The Chicago Sun-Times’ Rick Telander defends his paper from a recent attack by the Chicago Tribune’s Rick Morrisey. Maybe now wouldn’t be the right time to mention the Bears aren’t gonna go 16-0?
The originating name-caller in this gloves(cuff links?)-down war is a Trib sports columnist, a man of no little writing skill and a person I consider a friend, who nevertheless wrote Tuesday in high disgust that were the Sun-Times a human being and not a churning ship of babble and attitude, it would be a pimp.
Specifically, the writer — OK, former Evans Scholar and high school hoopster Rick Morrissey — says the Bears helmet and palm tree on the cover logo at the top of each Sun-Times front page makes him ill.
This detail, Morrissey wrote, is disgusting because it shows ”the paper is rooting for the boys in blue and orange to get to the Super Bowl in Miami,” and ”[p]andering to the emotions of fans is not our job in journalism.”
Me, I call it newspaper design.
Morrissey also tossed in that the Sun-Times has become Barack Obama’s presidential cheerleader, and we should talk to embattled San Francisco Chronicle sportswriters Mark Fainaru-Wada and Lance Williams to find out about the sacrifices real journalists make.

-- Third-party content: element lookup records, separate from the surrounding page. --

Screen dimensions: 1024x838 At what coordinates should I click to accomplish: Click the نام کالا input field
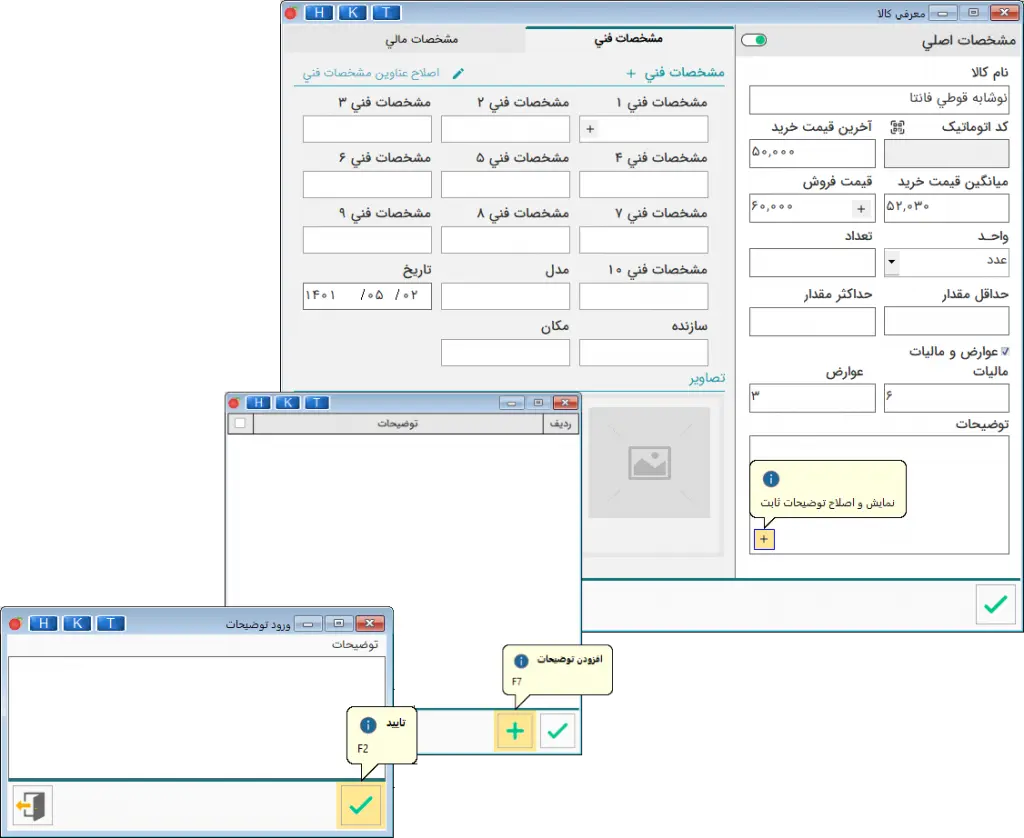[878, 100]
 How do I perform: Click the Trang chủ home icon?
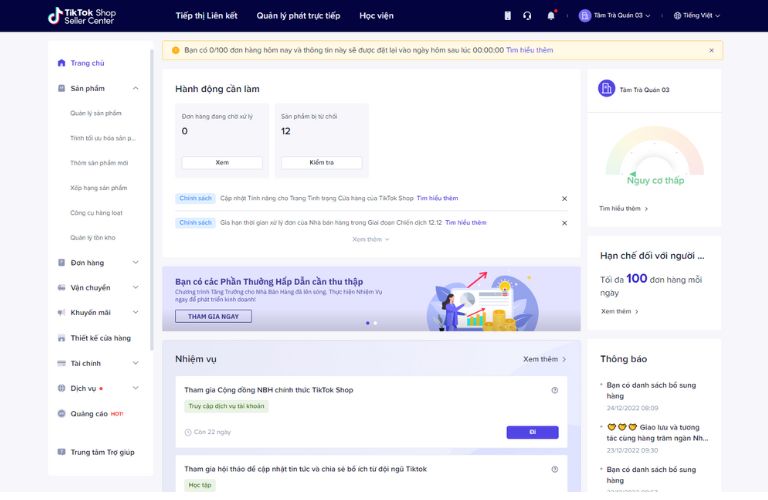click(x=62, y=63)
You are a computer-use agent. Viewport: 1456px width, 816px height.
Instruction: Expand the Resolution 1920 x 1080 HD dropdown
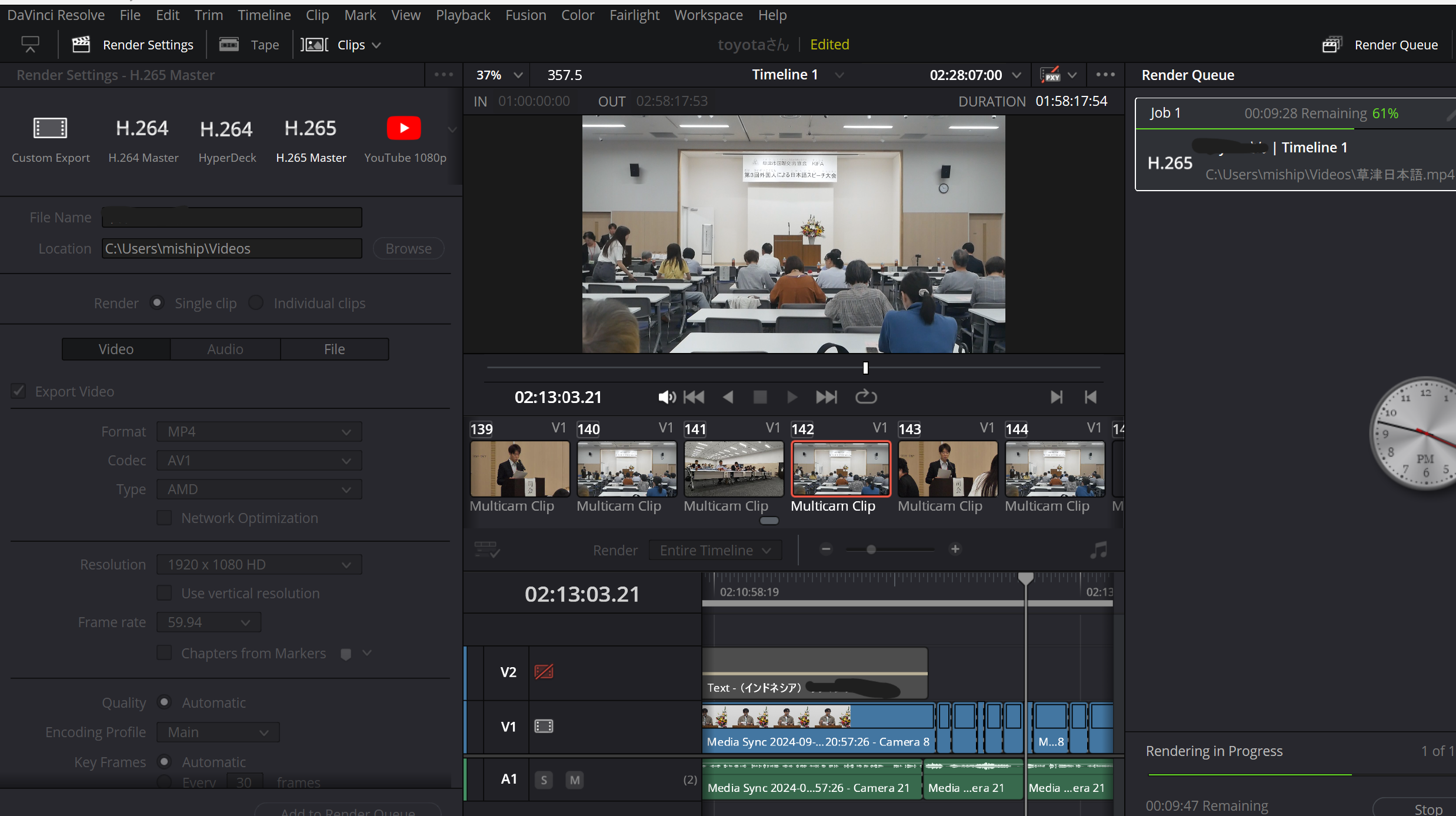tap(259, 565)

Well, I’d like to note that the blue helmet in question is less than an inch square, and the green palm tree is only slightly bigger, and you’d have to be a lexicographer or code-breaker or schizophrenic listening to signals in your tooth fillings to get from it ”We-want-the-Bears-to-win-because-Super-Bowl-XLI-is-in-Miami-and-the-Sun-Times-is-a-PR-front-for-the-Bears-and-can-I-sell- you-my-sister?”

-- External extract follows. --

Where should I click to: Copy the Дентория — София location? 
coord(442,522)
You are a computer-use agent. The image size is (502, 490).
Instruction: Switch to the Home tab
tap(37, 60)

Anyway, I have reservations at a nice hotel for Super Bowl week, whether the Bears go 6-10 or 16-0.
And didn’t I spot in Thursday’s Trib an editorial by Newton R. Minow titled, ”Why Obama Should Run for President”?

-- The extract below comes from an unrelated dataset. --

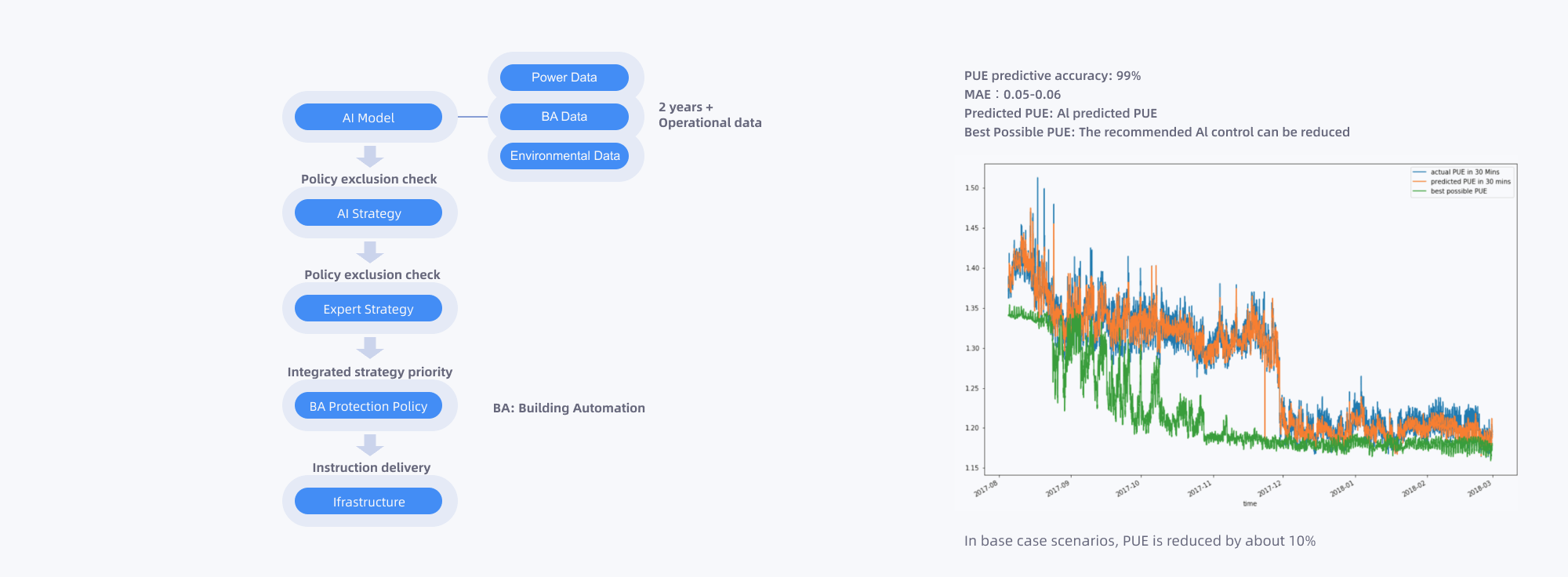
Task: Select the BA Protection Policy block
Action: click(368, 406)
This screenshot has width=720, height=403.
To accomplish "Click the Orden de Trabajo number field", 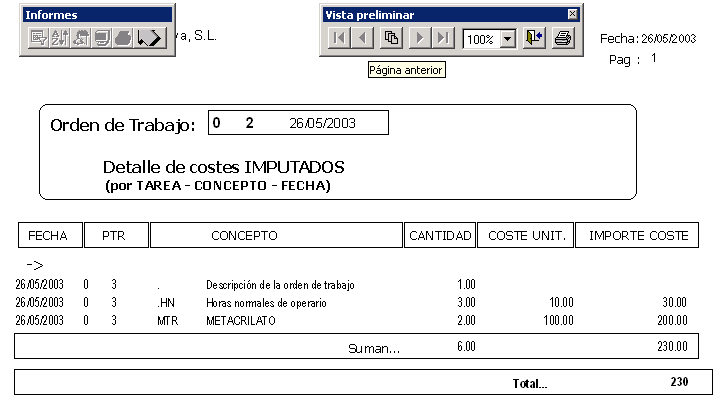I will [298, 123].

And at the San Francisco courthouse rally last month supporting Fainaru-Wada and Williams — the rally I and sportswriters from the New York Daily News, Baltimore Sun, Sporting News and ESPN The Magazine organized — the one where many of us wore ”Sportswriters for Freedom of the Press” T-shirts, shirts I’d had printed at a Chicago shop, the rally to which all sports media members had been invited — were there any Tribune reps there?
The Tribune?
You mean the official newspaper of the Chicago Cubs?
How can anybody there even pretend to be unbiased about baseball when his, or her, sportswriting checks come from the same hand that writes checks for Kerry Wood and John McDonough?